▸ Article
L’idée que l’histoire aurait pu être différente si les populations litvakes n’avaient pas été exterminées justifie le développement, dans la seconde partie de l’ouvrage, d’une réflexion plus intellectuelle. À travers une mise en lumière des pratiques linguistiques et religieuses, des formes de la piété et de l’émergence d’une laïcité, c’est à la recherche d’un tempérament litvak que tendent les auteurs. La présence de l’hébreu parlé en Litvakie au XVIIIe siècle et l’existence d’une littérature originale montrent comment, au-delà de leur inscription dans une aire culturelle traditionnelle juive, les Litvaks traduisirent dans les différentes langues ou les différents domaines le sentiment partagé de leur exceptionnalité. C’est ce dont témoignent également les résurgences de cette culture parmi les survivants de la Deuxième Guerre mondiale. À Paris ou à New York, de nombreux artistes conjuguent encore aujourd’hui, à l’image du peintre Mark Rothko, une façon originale de rejoindre l’individuel dans l’universel.

▸ Informations affichées

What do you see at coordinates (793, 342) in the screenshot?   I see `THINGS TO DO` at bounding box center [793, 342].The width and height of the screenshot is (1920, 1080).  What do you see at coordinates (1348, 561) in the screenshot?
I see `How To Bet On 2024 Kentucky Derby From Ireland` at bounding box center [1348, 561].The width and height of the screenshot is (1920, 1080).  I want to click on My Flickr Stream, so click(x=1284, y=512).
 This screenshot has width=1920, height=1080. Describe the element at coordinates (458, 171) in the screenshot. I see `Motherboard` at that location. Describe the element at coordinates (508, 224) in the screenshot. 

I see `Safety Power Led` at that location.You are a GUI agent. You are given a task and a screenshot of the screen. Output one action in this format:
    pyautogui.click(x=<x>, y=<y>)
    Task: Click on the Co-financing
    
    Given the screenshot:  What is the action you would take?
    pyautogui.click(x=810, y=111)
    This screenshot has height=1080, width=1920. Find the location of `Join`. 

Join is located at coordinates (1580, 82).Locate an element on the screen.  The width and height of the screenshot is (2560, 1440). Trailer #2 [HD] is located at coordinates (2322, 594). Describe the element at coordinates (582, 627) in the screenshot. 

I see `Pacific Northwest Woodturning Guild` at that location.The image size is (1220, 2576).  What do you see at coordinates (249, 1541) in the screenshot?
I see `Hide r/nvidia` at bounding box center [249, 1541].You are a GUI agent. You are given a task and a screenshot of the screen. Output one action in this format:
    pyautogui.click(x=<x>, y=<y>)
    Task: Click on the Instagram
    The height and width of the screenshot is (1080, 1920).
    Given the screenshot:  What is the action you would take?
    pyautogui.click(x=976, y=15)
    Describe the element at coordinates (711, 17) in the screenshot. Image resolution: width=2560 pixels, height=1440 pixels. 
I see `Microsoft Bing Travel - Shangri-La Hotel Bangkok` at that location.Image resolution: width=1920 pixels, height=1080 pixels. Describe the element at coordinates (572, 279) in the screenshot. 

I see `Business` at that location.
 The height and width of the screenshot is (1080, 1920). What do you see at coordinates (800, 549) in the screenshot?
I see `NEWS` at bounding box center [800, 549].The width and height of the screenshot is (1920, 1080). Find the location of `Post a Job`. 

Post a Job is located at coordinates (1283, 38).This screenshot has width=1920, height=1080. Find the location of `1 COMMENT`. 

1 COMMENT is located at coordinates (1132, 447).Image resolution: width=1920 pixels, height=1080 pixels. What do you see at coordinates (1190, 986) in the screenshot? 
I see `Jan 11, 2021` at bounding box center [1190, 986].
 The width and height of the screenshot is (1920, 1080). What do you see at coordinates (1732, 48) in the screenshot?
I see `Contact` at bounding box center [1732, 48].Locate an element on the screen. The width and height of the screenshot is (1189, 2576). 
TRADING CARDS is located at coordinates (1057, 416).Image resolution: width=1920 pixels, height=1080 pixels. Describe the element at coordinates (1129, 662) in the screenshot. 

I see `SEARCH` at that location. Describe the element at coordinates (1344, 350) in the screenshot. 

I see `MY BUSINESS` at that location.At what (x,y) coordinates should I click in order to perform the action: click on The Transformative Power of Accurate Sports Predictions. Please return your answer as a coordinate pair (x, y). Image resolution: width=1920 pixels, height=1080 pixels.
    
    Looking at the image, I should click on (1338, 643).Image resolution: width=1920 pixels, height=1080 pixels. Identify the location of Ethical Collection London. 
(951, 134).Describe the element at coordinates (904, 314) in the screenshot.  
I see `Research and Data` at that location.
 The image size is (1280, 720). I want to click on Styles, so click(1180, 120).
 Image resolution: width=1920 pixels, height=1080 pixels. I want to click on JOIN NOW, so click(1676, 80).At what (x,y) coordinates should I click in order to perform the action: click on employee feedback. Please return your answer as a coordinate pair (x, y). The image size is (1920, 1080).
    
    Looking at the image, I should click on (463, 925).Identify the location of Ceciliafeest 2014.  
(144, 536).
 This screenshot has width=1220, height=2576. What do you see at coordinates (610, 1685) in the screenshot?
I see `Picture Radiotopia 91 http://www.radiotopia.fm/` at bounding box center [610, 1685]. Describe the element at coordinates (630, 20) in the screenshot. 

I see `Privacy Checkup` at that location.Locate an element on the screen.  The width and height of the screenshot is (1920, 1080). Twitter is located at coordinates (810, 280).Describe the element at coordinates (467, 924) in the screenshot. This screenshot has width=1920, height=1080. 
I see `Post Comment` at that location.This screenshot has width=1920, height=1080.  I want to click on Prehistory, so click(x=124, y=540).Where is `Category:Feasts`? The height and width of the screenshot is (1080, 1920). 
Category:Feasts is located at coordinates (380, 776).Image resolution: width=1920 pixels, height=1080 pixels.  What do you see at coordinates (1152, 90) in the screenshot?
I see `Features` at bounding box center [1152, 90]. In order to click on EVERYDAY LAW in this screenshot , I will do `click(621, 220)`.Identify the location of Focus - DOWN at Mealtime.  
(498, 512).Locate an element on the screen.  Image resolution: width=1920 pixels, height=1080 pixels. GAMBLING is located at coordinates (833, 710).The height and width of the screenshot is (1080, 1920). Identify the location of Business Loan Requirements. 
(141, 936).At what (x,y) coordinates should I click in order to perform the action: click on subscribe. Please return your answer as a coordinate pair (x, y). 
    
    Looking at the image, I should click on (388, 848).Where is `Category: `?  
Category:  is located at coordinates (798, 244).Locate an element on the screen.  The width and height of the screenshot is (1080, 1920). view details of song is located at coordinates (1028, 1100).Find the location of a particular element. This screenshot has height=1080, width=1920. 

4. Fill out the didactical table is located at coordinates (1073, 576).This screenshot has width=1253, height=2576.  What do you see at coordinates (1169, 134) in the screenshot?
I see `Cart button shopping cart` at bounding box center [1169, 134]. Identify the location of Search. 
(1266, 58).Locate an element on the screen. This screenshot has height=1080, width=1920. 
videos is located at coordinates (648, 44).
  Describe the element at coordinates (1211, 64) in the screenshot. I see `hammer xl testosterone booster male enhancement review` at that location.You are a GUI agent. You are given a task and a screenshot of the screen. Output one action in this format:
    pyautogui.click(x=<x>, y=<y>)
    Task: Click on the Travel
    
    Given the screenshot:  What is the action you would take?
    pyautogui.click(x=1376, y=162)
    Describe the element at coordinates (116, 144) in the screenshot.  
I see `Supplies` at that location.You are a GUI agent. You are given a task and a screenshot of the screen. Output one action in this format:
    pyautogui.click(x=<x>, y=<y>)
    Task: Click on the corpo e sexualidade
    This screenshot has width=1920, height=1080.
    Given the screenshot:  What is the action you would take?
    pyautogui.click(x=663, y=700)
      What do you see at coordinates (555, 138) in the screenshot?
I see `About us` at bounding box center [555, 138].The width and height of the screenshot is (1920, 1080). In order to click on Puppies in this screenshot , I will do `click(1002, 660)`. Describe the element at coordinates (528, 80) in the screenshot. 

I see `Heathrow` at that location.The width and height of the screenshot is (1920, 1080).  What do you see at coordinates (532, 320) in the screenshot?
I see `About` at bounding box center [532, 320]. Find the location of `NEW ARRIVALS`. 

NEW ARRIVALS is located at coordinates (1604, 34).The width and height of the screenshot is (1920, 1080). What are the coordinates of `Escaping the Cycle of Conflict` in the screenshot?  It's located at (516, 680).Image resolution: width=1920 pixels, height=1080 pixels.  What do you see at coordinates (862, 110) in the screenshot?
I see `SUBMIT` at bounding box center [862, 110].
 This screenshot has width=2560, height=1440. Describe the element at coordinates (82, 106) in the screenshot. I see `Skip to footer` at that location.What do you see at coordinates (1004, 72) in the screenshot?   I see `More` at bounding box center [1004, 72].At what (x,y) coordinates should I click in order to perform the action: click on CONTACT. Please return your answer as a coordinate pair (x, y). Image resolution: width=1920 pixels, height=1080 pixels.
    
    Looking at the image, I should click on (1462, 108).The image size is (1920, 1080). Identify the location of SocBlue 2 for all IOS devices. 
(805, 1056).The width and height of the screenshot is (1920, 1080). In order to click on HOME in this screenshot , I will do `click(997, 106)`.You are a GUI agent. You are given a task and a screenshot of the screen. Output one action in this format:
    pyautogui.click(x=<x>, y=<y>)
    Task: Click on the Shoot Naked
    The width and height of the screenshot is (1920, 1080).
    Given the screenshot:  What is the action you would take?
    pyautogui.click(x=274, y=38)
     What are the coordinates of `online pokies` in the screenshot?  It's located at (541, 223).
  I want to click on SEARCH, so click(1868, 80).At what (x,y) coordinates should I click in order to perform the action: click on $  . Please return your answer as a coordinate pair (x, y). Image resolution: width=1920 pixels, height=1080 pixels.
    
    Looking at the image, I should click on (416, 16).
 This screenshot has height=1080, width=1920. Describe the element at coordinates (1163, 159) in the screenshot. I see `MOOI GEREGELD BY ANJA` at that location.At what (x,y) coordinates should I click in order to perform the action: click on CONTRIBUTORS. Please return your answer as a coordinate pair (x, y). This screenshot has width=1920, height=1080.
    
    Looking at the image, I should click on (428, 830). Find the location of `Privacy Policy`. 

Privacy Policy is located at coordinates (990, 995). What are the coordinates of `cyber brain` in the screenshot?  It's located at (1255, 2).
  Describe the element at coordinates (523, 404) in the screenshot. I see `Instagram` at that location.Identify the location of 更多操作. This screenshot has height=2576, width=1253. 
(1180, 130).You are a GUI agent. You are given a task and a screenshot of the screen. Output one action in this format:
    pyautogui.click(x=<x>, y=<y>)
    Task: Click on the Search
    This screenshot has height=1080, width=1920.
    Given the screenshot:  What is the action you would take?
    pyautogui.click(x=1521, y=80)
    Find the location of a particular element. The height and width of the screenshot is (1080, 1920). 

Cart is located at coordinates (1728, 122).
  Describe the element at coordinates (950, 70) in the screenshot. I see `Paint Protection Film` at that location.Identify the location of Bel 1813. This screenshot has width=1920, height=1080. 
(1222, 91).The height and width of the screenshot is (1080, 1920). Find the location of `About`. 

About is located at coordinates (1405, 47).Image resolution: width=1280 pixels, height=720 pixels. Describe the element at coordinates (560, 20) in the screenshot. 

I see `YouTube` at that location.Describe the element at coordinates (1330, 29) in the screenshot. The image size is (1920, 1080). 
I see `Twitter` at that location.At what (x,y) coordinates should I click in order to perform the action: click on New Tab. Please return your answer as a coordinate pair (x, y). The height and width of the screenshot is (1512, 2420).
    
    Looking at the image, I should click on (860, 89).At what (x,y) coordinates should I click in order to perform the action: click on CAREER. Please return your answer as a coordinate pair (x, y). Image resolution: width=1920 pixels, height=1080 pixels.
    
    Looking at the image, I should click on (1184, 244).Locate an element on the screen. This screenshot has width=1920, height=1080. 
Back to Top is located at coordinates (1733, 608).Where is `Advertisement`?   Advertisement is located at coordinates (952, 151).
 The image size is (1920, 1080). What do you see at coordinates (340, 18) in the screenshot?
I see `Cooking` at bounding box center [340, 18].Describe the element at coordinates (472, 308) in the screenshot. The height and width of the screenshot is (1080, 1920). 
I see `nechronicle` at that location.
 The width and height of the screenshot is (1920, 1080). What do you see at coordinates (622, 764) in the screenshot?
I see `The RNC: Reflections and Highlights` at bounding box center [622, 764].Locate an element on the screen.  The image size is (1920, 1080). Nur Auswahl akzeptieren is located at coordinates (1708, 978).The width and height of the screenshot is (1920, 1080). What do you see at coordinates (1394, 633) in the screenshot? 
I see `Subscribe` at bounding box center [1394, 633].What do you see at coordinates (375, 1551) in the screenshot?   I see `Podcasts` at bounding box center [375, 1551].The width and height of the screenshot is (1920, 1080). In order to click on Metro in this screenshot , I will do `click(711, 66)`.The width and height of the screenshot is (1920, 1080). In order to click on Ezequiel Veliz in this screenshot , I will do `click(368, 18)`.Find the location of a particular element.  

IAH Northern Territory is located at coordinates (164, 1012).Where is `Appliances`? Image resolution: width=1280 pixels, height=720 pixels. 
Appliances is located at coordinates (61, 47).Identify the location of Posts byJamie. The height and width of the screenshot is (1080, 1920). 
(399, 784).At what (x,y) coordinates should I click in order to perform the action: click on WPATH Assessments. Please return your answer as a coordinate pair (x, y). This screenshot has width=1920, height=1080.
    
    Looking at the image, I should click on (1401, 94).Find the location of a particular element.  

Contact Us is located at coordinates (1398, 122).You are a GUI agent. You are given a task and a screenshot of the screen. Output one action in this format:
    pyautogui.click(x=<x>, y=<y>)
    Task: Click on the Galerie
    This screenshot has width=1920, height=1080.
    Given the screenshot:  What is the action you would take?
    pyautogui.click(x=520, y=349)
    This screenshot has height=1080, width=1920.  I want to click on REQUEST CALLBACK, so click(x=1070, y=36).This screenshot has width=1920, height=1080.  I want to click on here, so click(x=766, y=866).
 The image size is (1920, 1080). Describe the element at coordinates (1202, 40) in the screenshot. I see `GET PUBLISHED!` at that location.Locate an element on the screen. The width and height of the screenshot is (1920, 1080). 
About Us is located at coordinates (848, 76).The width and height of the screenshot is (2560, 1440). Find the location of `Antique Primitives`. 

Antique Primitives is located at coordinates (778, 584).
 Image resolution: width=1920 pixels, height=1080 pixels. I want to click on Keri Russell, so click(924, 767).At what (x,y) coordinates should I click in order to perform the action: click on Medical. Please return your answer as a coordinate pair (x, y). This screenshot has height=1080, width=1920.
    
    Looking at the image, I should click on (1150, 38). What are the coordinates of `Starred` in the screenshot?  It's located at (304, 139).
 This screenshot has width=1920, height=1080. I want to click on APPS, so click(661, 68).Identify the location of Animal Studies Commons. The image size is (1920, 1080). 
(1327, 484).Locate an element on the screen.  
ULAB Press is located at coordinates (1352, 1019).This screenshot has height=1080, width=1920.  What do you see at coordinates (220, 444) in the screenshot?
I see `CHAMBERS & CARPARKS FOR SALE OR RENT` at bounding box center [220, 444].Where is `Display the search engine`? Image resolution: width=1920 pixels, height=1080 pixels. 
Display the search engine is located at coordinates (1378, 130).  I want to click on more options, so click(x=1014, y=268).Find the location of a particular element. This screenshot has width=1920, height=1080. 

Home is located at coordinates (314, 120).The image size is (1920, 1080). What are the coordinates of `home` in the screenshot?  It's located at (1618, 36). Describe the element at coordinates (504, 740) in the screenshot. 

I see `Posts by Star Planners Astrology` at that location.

▸ Tâche demandée
Dites si chaque énoncé concorde avec l’article en répondant par oui ou par non, puis citez mot pour mot les termes de l’article qui tranchent. 1. L’hébreu était parlé en Litvakie au XVIIIe siècle. 2. La culture litvake n’a reparu chez aucun survivant de la Deuxième Guerre mondiale. 3. La réflexion plus intellectuelle occupe la première partie de l’ouvrage.

▸ Réponse finale
1. Oui : « La présence de l’hébreu parlé en Litvakie au XVIIIe siècle ».
2. Non : « les résurgences de cette culture parmi les survivants de la Deuxième Guerre mondiale ».
3. Non : « dans la seconde partie de l’ouvrage ».